[EXTRACT — start]
As an added layer of legally required and necessary protection for payrolls over $20,000 annually, Workmen’s Compensation Insurance offers wage replacement and medical benefits to employees injured in the course of employment in exchange for mandatory relinquishment of the employee’s right to sue the employer for negligence. “Again, this gives you the peace of mind that you can continue to operate your farm,” Bright added. “This is also needed for 1099 employees.”

Leah Bright of Leavitt Recreation and Hospitality Insurance in Cody, Wyoming.

Perhaps as valuable as the right insurance are the steps you can take to limit the probability of a lawsuit occurring. This can include posting warning signs, using liability waivers, utilizing lift ropes and other tree stand safety equipment such as harnesses and conducting marksmanship orientation classes on gun handling safety. It can also include contractual agreements with those parties whose land may be used by hunting preserves, so as to give the ability to include the landowner as an “additional insured” on a Commercial General Liability policy. (Interestingly enough, playing golf is statistically more dangerous than hunting at a preserve, Bright noted. Golfers get crushed by golf carts more often than hunters fall out of tree stands or get shot.) Currently there are no known policies that cover the loss or replacement of whitetail deer or exotics, as these species are not considered domestic, and the cost to implement such a policy would be prohibitive, said Insurance Agent John Long Jr. of United Insurance Agency Incorporated in Amherst, New York. As you strive to protect your deer, your assets and to operate as proficiently as possible, Vanderzee highly recommends having an “eyeball-to-eyeball” meeting with an insurance professional to ascertain what the risks are to you and your family and your employees and to help find you the most economical way to get all the coverages you need. He also stresses the importance of your policies outliving any statutes of limitations. “People kind of dislike insurance,” Vanderzee said. “Beware of polices where the big print gives it to you and the small print takes it away. The time to find out isn’t when you have a claim. Read your policies and be your own advocate.”
[EXTRACT — finish]
[RAW DATA — start]
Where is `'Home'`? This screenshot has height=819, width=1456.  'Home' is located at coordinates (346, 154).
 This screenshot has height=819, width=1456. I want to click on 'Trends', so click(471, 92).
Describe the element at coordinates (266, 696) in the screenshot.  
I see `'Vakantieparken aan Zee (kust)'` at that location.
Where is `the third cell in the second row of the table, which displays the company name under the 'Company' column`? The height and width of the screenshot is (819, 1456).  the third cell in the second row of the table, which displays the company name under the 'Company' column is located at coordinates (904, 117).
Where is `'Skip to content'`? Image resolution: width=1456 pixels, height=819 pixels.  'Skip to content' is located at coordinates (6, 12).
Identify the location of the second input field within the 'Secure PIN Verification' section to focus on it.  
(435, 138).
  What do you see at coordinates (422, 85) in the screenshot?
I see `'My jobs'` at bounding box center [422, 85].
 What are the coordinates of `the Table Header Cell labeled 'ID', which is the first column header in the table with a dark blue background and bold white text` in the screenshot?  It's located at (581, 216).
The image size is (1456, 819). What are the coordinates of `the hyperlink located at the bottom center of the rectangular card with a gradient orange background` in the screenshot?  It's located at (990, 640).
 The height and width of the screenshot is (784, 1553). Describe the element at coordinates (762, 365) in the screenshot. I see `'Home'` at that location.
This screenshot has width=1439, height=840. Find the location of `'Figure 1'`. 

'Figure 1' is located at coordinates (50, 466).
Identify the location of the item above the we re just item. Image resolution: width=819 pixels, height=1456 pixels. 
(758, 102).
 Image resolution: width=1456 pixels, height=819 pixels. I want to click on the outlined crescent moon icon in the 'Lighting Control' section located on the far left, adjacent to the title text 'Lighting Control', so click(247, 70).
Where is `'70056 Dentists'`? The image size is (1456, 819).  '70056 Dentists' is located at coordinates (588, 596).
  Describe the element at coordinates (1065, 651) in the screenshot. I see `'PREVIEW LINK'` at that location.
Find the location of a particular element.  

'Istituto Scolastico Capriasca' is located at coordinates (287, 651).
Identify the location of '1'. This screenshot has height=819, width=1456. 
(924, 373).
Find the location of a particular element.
[RAW DATA — finish]
▶ [TASK STATEMENT]:
Decide whether each statement agrees with the insurance extract. Answer yes or no, and quote the deciding words of the extract.
1. Workmen's Compensation Insurance is required for payrolls over $20,000 a year.
2. Some known policies cover the loss or replacement of whitetail deer.
3. Hunting at a preserve is statistically more dangerous than playing golf.
The records are separate material and have no connection to the insurance extract.

▶ [SOLVED PROBLEM]:
1. Yes: "legally required and necessary protection for payrolls over $20,000 annually"
2. No: "Currently there are no known policies that cover the loss or replacement of whitetail deer or exotics"
3. No: "playing golf is statistically more dangerous than hunting at a preserve"